◆ Tugas Anda ◆
a: Jawablah pertanyaan berikut berdasarkan kutipan tentang pengungsi Rohingya.
(i) Berapa banyak warga Rohingya yang telah melarikan diri ke Bangladesh pada tanggal 5 September?
(ii) Pada tanggal berapa Aung San Suu Kyi berjanji meminta pertanggungjawaban para pelanggar hak asasi?
(iii) Apa yang dicapai Bangladesh dan Myanmar pada 23 November?
b: Tuliskan kembali tanpa perubahan bagian kutipan tentang pengungsi Rohingya yang dimulai pada kata-kata "Pada tanggal 5" dan berakhir setelah "kekerasan di Mynmmar.".

Pada tanggal 5 September, lebih dari 120.000 warga Rohingya telah melarikan diri ke Bangladesh, membanjiri kamp-kamp pengungsi yang dibuat seadanya. Padahal sebelumnya sudah ada setidaknya 200.000 warga Rohingya di Bangladesh yang lari dari gelombang kekerasan di Mynmmar.

Kritik internasional memuncak terhadap Myanmar. Militer Myanmar dituduh telah menghancurkan rumah-rumah Rohingya. Beberapa pemimpin dunia menuduh militer myanmar melakukan "pembersihan etnis."

Pada 19 September, pemimpin sipil Myanmar dan peraih Nobel Perdamaian, Aung San Suu Kyi, berjanji untuk meminta pertanggungjawaban ''para pelanggar hak asasi" tetapi menolak untuk menyalahkan tentara.

Pada 23 November, Bangladesh dan Myanmar mencapai kesepakatan untuk mulai memulangkan pengungsi.  Tetapi Komisaris Tinggi PBB untuk Pengungsi mengatakan tidak ada kondisi yang memungkinkan bagi warga Rohingya untuk kembali dengan selamat. Akhirnya proses itu terhenti.

◆ Bahan yang Disediakan ◆
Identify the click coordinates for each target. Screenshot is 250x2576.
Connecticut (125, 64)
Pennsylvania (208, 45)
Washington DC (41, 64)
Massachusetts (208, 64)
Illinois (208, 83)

◆ Hasil per Tugas ◆
a:
(i) Lebih dari 120.000 orang.
(ii) 19 September.
(iii) Kesepakatan untuk mulai memulangkan pengungsi.

b:
Pada tanggal 5 September, lebih dari 120.000 warga Rohingya telah melarikan diri ke Bangladesh, membanjiri kamp-kamp pengungsi yang dibuat seadanya. Padahal sebelumnya sudah ada setidaknya 200.000 warga Rohingya di Bangladesh yang lari dari gelombang kekerasan di Mynmmar.